The vast majority of the company—well over 90% of the team members—continues to work remotely. Virtually all of our servicing personnel continue to work remotely. Repossessions are really being handled on a customer-by-customer basis, depending on each consumer's individual circumstances.
Can you give us a sense of where that activity is relative to normalized level? Are we halfway there, are we approaching normalized levels, or how do we think about that?
We're not back to normal at this point. We're giving the customers a lot of room. We know it's a difficult environment for many of them, and so we're giving them extra time to make their payments, and repossessions aren't yet back to where they normally would be.
Last question is more of your opinion. It's been an extraordinary market in terms of residual values relative to historical averages. What do you think it's going to need—what kind of catalysts would need to occur where there could be a bigger shakeout in the market, which would allow you to reestablish market share?
Historically, you just have to look at the supply of capital for the industry.
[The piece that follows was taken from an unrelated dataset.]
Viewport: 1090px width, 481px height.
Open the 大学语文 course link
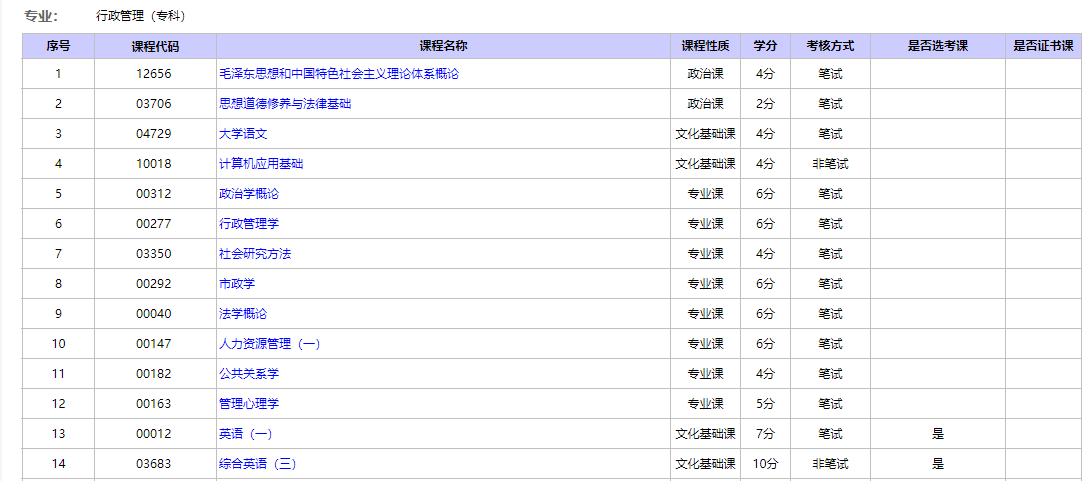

Capital is available and very cheap, and as long as that continues, you're looking at a very competitive environment. What would cause the capital to dry up? There is a variety of things. One would be loan performance within the industry or some sort of external event. Had the government response to the pandemic been different, then perhaps the pandemic would have been that reason, but because the stimulus offset loan performance issues for most of the industry, that didn't play out that way.
Your next question is from Rob Wildhack with Autonomous Research.
I just wanted to follow up on the January volume trends. How long do you think the tailwind from that December stimulus check will last? Does a $600 check in December help sales through February and March, or has the impact sort of already played out?
It's probably pretty hard to say. You can look at what happens in May, June, July. Last time we had January and February flat, March and April down sharply, then May and June strong growth, and July was a transition month. The same pattern may play out this time, but last time some of that was a rebound from very soft months, so you might not see the same rebound. You have tax season coming up and possibly another stimulus. It will be a unique environment and it's hard to predict how it will play out in terms of loan volumes or collections.
And then just on capital return, can you remind us of the repurchase authorization and your thoughts on the potential for share repurchases this year?
At the end of the year, we had approximately 2.5 million shares under our existing authorization. We continue to think about buybacks the same way we have for a very, very long time, and we're employing the same criteria.
With no further questions in the queue, I would like to turn the conference back to Mr. Busk for any additional or closing remarks.
We would like to thank everyone for their support and for joining us on our conference call today. If you have any additional follow-up questions, please direct them to our Investor Relations mailbox at ir@creditacceptance.com. We look forward to talking to you again next quarter. Thank you.
Once again, this does conclude today's conference. We thank you for your participation.